EMP-3 Das Double-Nickase-Plasmid (h) besteht aus einem aufeinander abgestimmten Plasmidpaar, das für die hochspezifische Bearbeitung des EMP3-Lokus in human-Zelllinien entwickelt wurde. Jedes Plasmid exprimiert eine Cas9-D10A-Nickase und eine spezifische sgRNA, die auf entgegengesetzte DNA-Stränge innerhalb von EMP3 abzielt. Wenn sie auf benachbarte Stellen auf entgegengesetzten DNA-Strängen gerichtet sind, erzeugen die beiden Nickasen versetzte Einzelstrang-Schnitte, die zusammen einen versetzten Doppelstrangbruch erzeugen, was eine koordinierte On-Target-Aktivität beider Guides erfordert. Der resultierende DNA-Bruch wird durch endogene zelluläre Reparaturwege behoben, meist durch nicht-homologe Endverknüpfung (NHEJ), was zu Insertionen oder Deletionen führt, die die EMP3-Funktion stören. Durch die Notwendigkeit einer doppelten sgRNA-Bindung am Zielort erhöht der Doppel-Nick-Ansatz die Spezifität der Bearbeitung und bietet eine komplementäre CRISPR-Strategie für Anwendungen, bei denen eine zusätzliche Kontrolle über die Zielgenauigkeit gewünscht ist.

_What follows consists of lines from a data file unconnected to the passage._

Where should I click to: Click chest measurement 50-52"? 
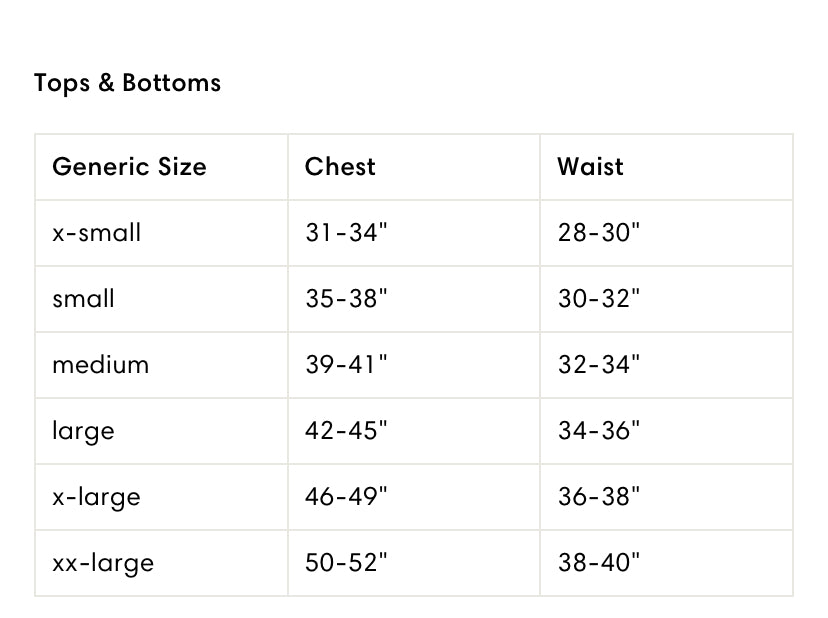(x=346, y=563)
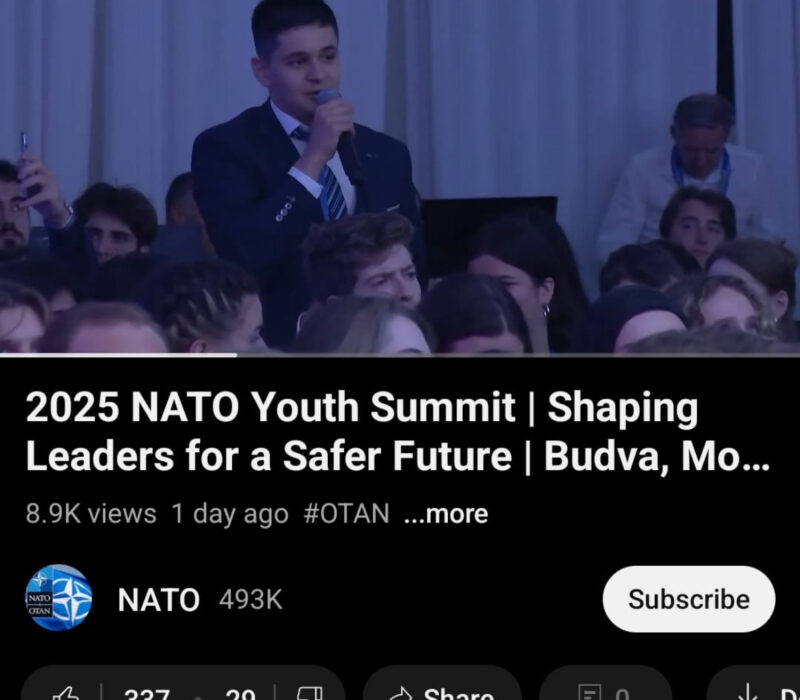Tap the comments/notes icon showing 0
Viewport: 800px width, 700px height.
[590, 693]
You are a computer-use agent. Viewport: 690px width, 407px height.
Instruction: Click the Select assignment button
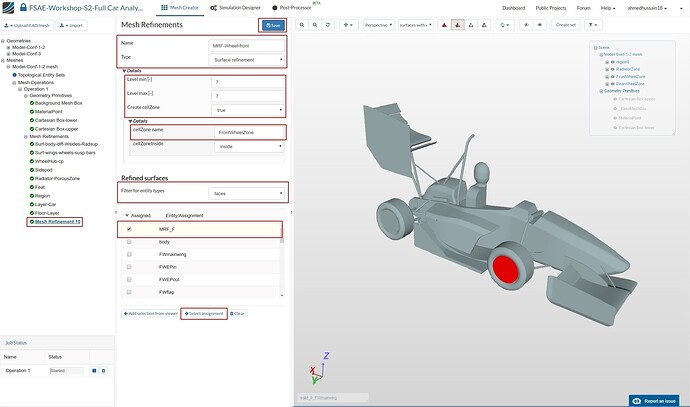pos(203,313)
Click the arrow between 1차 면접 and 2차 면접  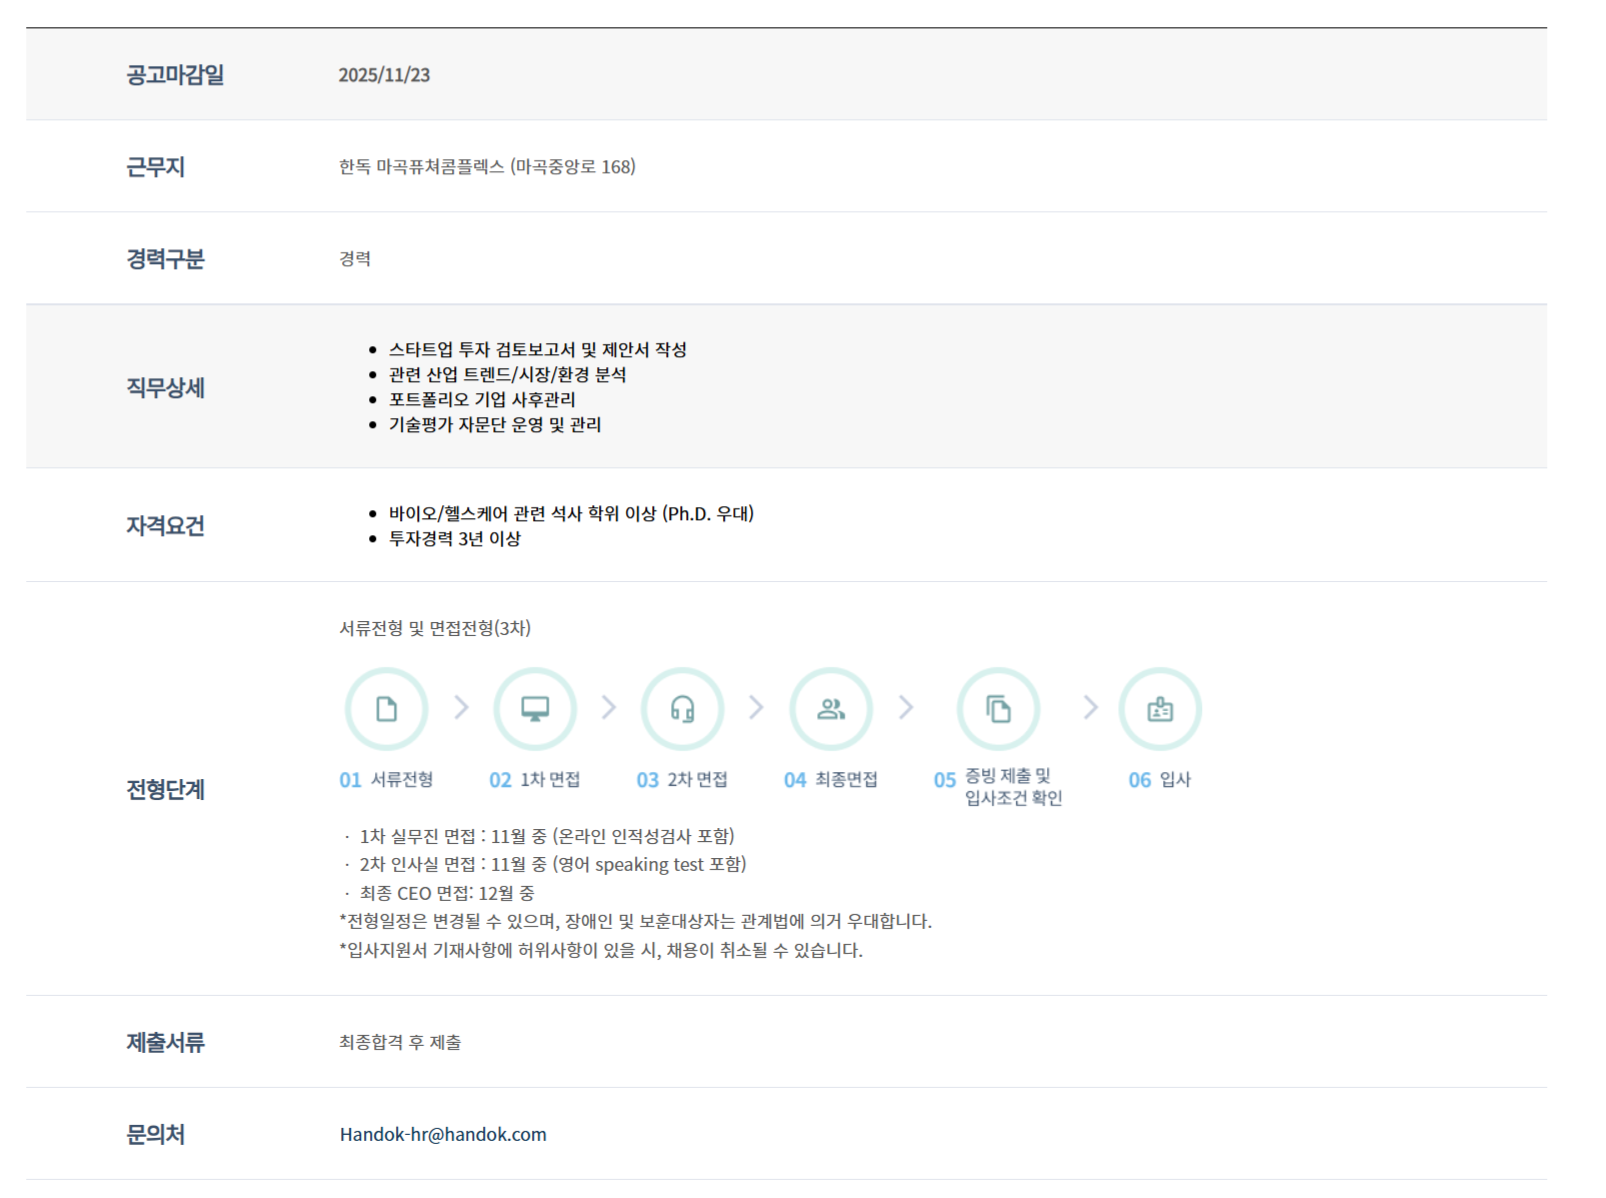click(x=608, y=708)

Um eine effiziente Identifizierung editierter Zellen zu unterstützen, kodiert ein Plasmid GFP zur fluoreszierenden Visualisierung transfizierter Populationen, während das Begleitplasmid ein Puromycin-Resistenzgen für die Antibiotika-Selektion trägt. Zusammen unterstützen diese Merkmale eine effiziente Anreicherung co-transfizierter Populationen und vereinfachen die Validierung von Klonen mit EMP3-Störung.
Nur für Forschungszwecke. Nicht für diagnostische oder therapeutische Zwecke bestimmt.